Intervenant : « Tu ne veux pas être malade. »
Coach : « Comment rendre la chose plus positive ? »
Intervenant : « Tu as le souci d’être en santé pour profiter pleinement de la vie »
Avec les années la recherche en entretien motivationnel a pris une croissance impressionnante amenant les revues scientifiques à exiger une plus grande rigueur dans l’application et la maîtrise de l’entretien motivationnel. Les recherches doivent ainsi renforcer et démontrer l’intégration et la conformité de l’approche.
Plusieurs outils d’évaluations ont été élaborés et évalués pour permettre d’assurer de manière objective la pratique de l’entretien motivationnel (cf l’article rédigé précédemment sur ce sujet).
Un nouvel outil a fait son apparition, le Health coaching performance assessment (HCPA), qui sera présenté dans un prochain article. Cet outil peut soutenir la démonstration de l’application tant dans la supervision que dans la recherche. Toutefois que ce soit le MITI ou un autre système d’évaluation, la difficulté est qu’ils ne permettent pas de différencier une bonne pratique d’une excellente. C’est-à-dire identifier concrètement où l’on oriente l’amélioration d’une pratique.
Par ailleurs, les deux animatrices ont proposé une nouvelle échelle du MITI, qui a pour but de rendre compte de l’attention portée au discours-changement. En effet, ce type de langage, s’il n’est pas un indicateur de la fidélité à l’EM, l’attention que le clinicien lui porte l’est en revanche. Cette échelle a été traduite en français, avec l’autorisation des auteures, et peut être utilisée librement, sous réserve de ne pas l’employer en recherche, aucune étude de validité n’ayant été conduite pour l’heure. De plus il y a un manque d’outils évaluant la combinaison de l’EM avec une autre approche.

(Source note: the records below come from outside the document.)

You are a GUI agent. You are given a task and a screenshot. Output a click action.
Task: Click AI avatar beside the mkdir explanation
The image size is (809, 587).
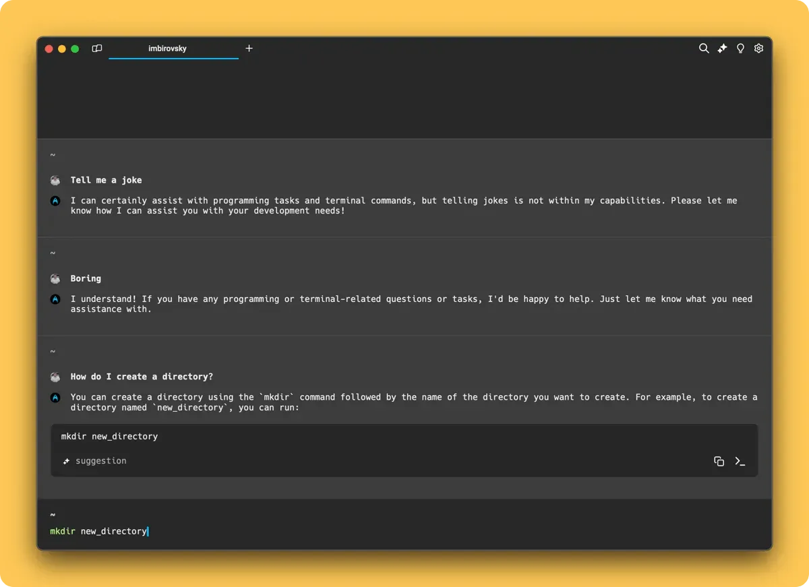coord(55,398)
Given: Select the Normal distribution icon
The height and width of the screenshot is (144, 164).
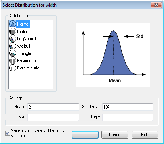Looking at the screenshot, I should pyautogui.click(x=13, y=24).
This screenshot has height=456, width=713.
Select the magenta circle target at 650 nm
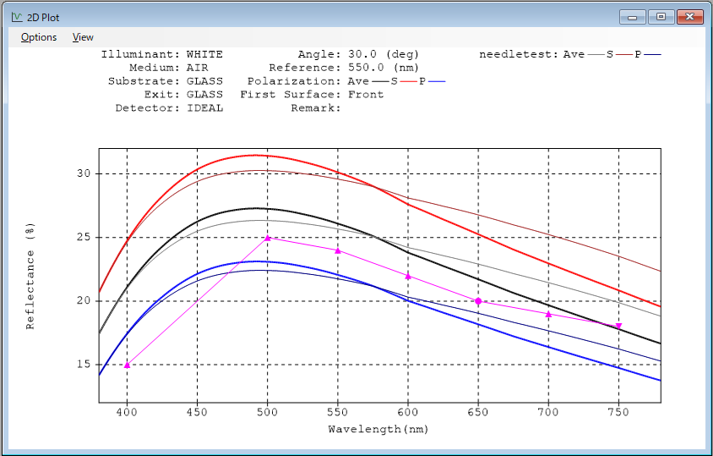coord(478,301)
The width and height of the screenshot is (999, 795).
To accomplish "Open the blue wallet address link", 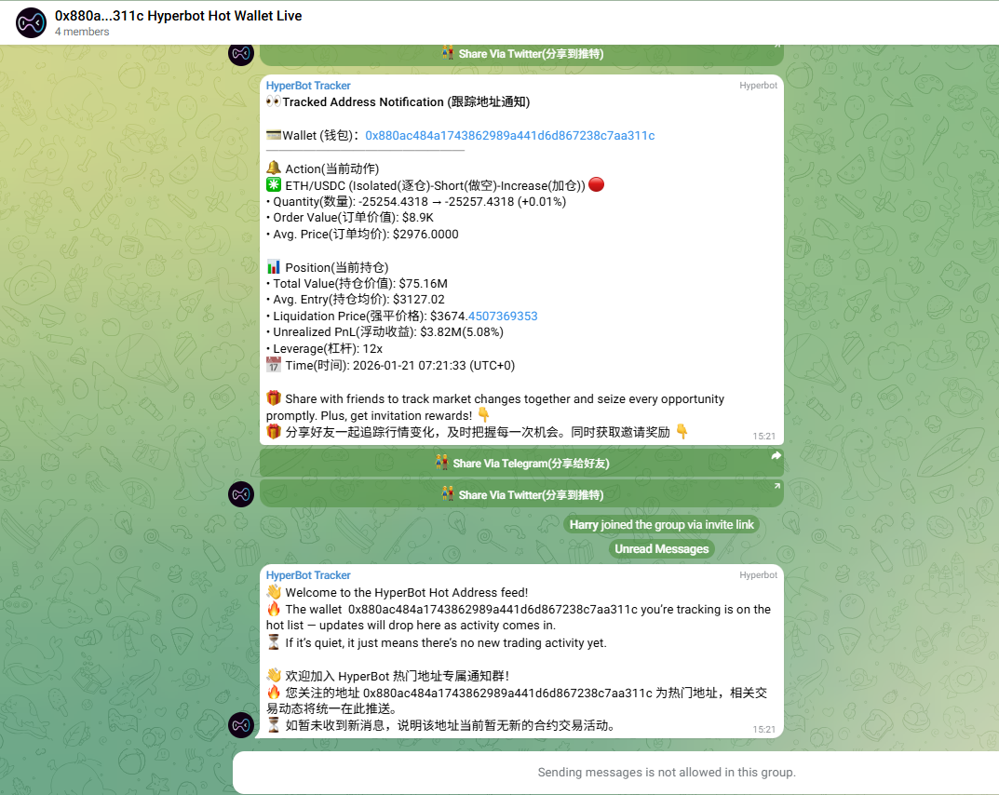I will 509,135.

Plusieurs soutiennent que l’entretien motivationnel nécessite de désapprendre la manière dont ils ont appris à intervenir. Il est certain que l’apprentissage et l’intégration de cet art est différent d’une personne à l’autre. Il demeure que tant pour la recherche que pour sa propre pratique professionnelle cet atelier a remis en lumière l’importance d’être soutenu dans cet apprentissage. Plusieurs modes d’évaluation de la pratique existent et il est important de s’y appuyer entre autres en recherche pour assurer la conformité de la pratique.